— TEXTO PROPORCIONADO —
● ● ● ●

Eterna. A pesar del paso de ese tanto tiempo que hace a la gente olvidarse de todo y de todos. Despiadadamente. Hoy por hoy casi nadie sospecha siquiera –porque ya casi todos se murieron– lo que significó Tongolele cuando a su llegada a México, en 1947… del fragor que retumbó y sacudió como un terremoto social, puso patas pa’ arriba a un país entero, en todos sus estratos y todos sus rincones.
A tal grado sucedió, que una serie de curvas pronunciadas en la antigua carretera México-Veracruz pasaron a llamarse Las Curvas de Tongolele; en el Real Diccionario de la Lengua Española hoy está incorporado el concepto de tongoneo o el verbo tongonear: “contoneo, bamboleo, campaneo, zarandeo, movimiento afectado de caderas y hombros al andar”. Busquen en YouTube a la Sonora Matancera con Celia Cruz cantando el tema “Baila como Tongolele”, o a Pérez Prado tocando el mambo que le compuso… ‘Mangolele’, cantado por Beny Moré. En la película Ustedes los ricos que protagonizaba la máxima figura del momento, Pedro Infante, una de las teporochitas, La Guayaba, alude a un Pepe el Toro que no llegó a dormir: “a lo mejor se fugó con Tongolele”.

● ● ● ●

— MATERIAL PROPORCIONADO —
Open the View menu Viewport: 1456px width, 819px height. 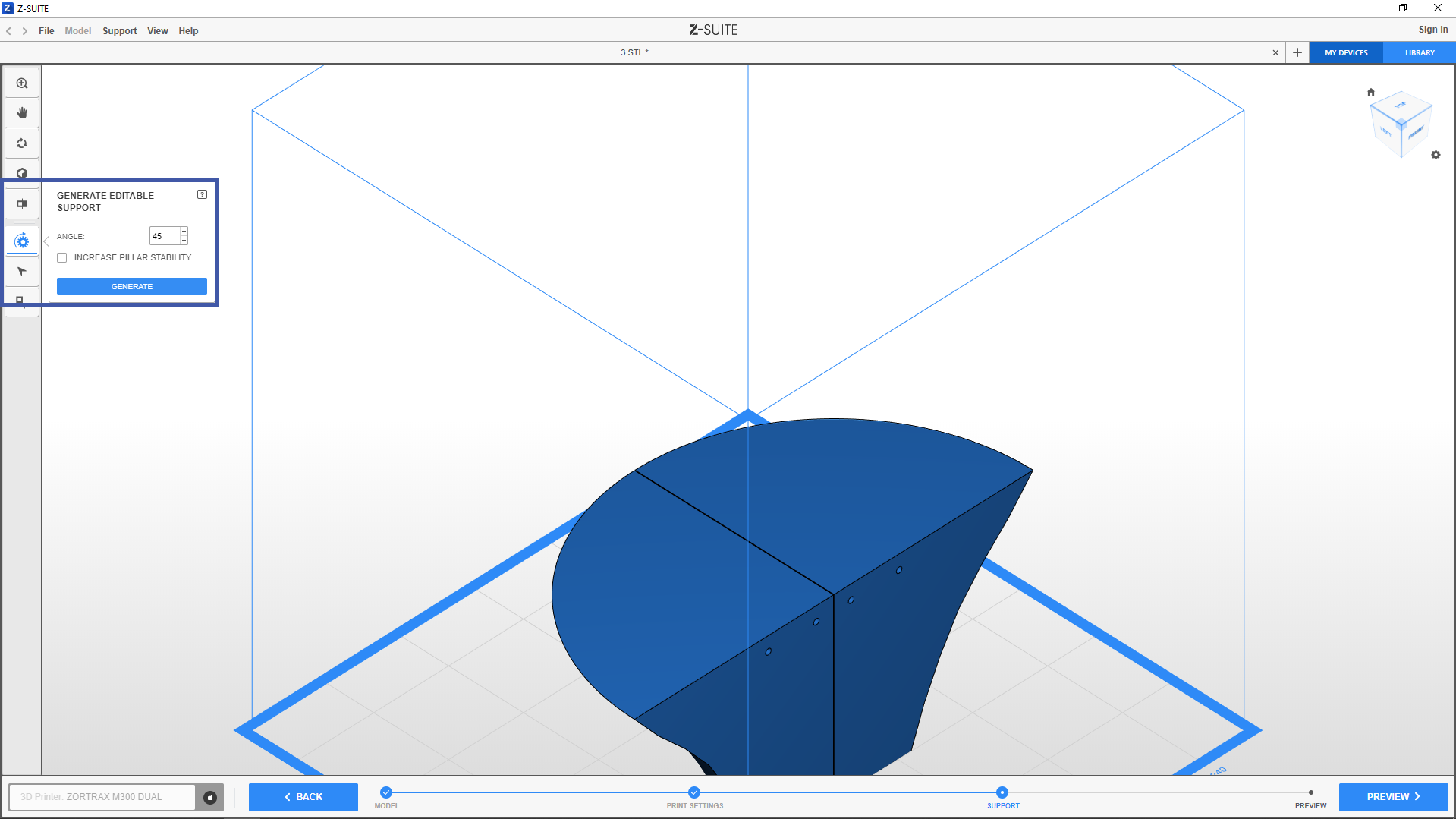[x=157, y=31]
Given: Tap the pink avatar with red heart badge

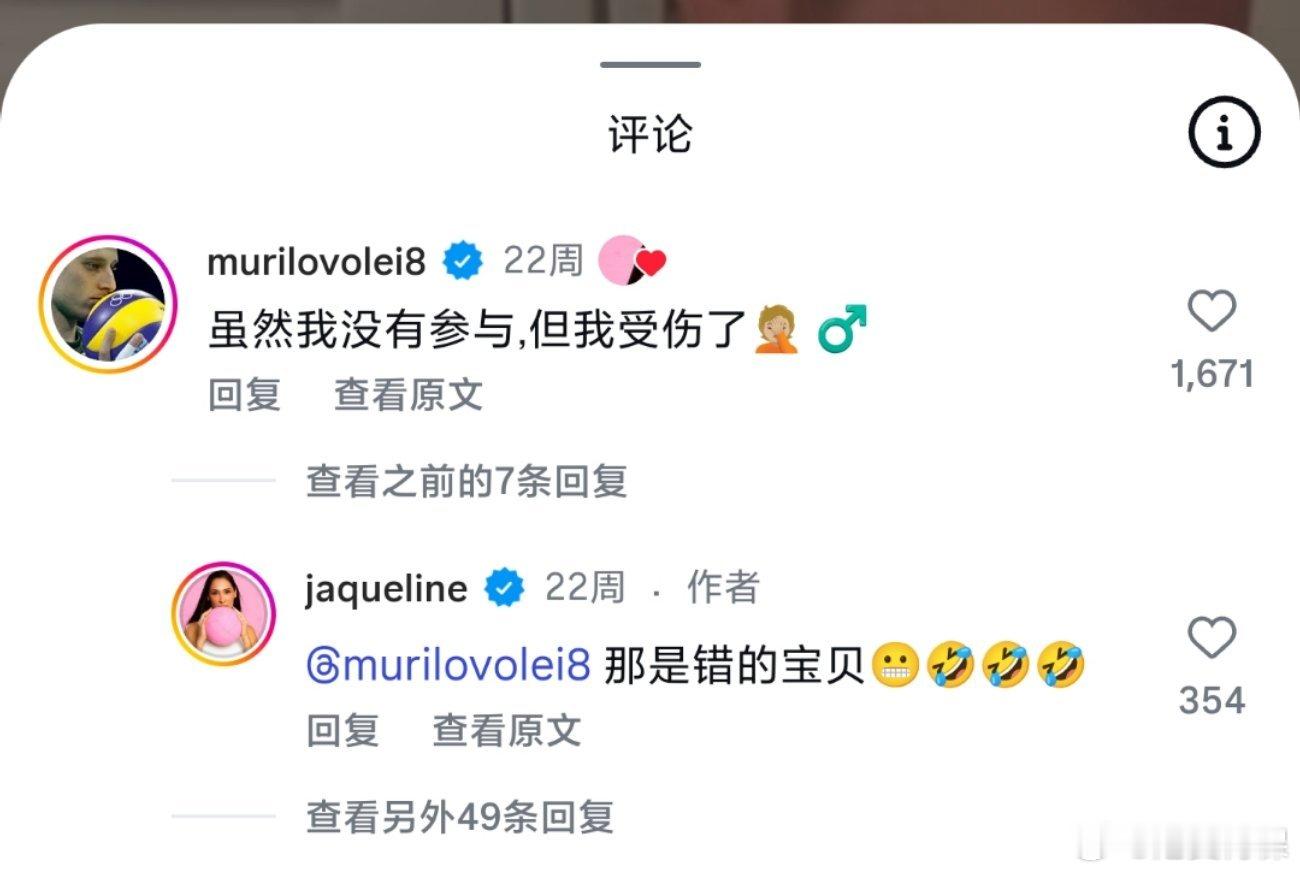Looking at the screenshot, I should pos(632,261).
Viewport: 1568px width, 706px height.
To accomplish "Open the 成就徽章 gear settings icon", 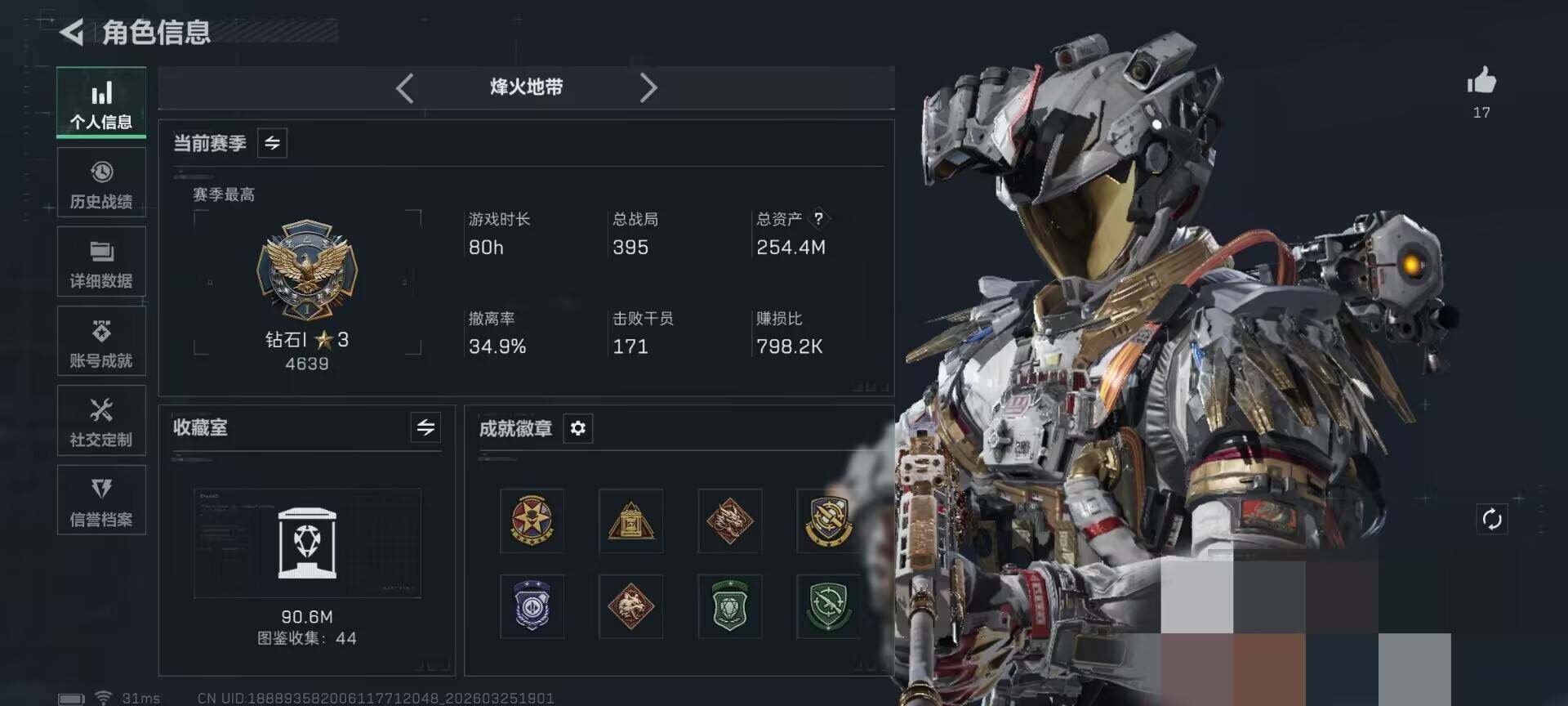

● ● ● ●

— EJERCICIO PLANTEADO A —
Indica si cada una de estas afirmaciones concuerda con el texto sobre Tongolele y respalda cada respuesta con las palabras exactas del texto que lo deciden. (i) Tongolele llegó a México en 1947. (ii) Unas curvas de la antigua carretera México-Puebla se llaman Las Curvas de Tongolele. (iii) En la película Ustedes los ricos, Pedro Infante comenta que Pepe el Toro se fugó con Tongolele.
— EJERCICIO PLANTEADO B —
Transcribe del texto sobre Tongolele todo lo que va desde "Eterna. A pesar" hasta "todos sus rincones.", incluidos ambos extremos.

— RESULTADO A —
(i) Sí: "a su llegada a México, en 1947".
(ii) No: "una serie de curvas pronunciadas en la antigua carretera México-Veracruz pasaron a llamarse Las Curvas de Tongolele".
(iii) No: "una de las teporochitas, La Guayaba, alude a un Pepe el Toro que no llegó a dormir".

— RESULTADO B —
Eterna. A pesar del paso de ese tanto tiempo que hace a la gente olvidarse de todo y de todos. Despiadadamente. Hoy por hoy casi nadie sospecha siquiera –porque ya casi todos se murieron– lo que significó Tongolele cuando a su llegada a México, en 1947… del fragor que retumbó y sacudió como un terremoto social, puso patas pa’ arriba a un país entero, en todos sus estratos y todos sus rincones.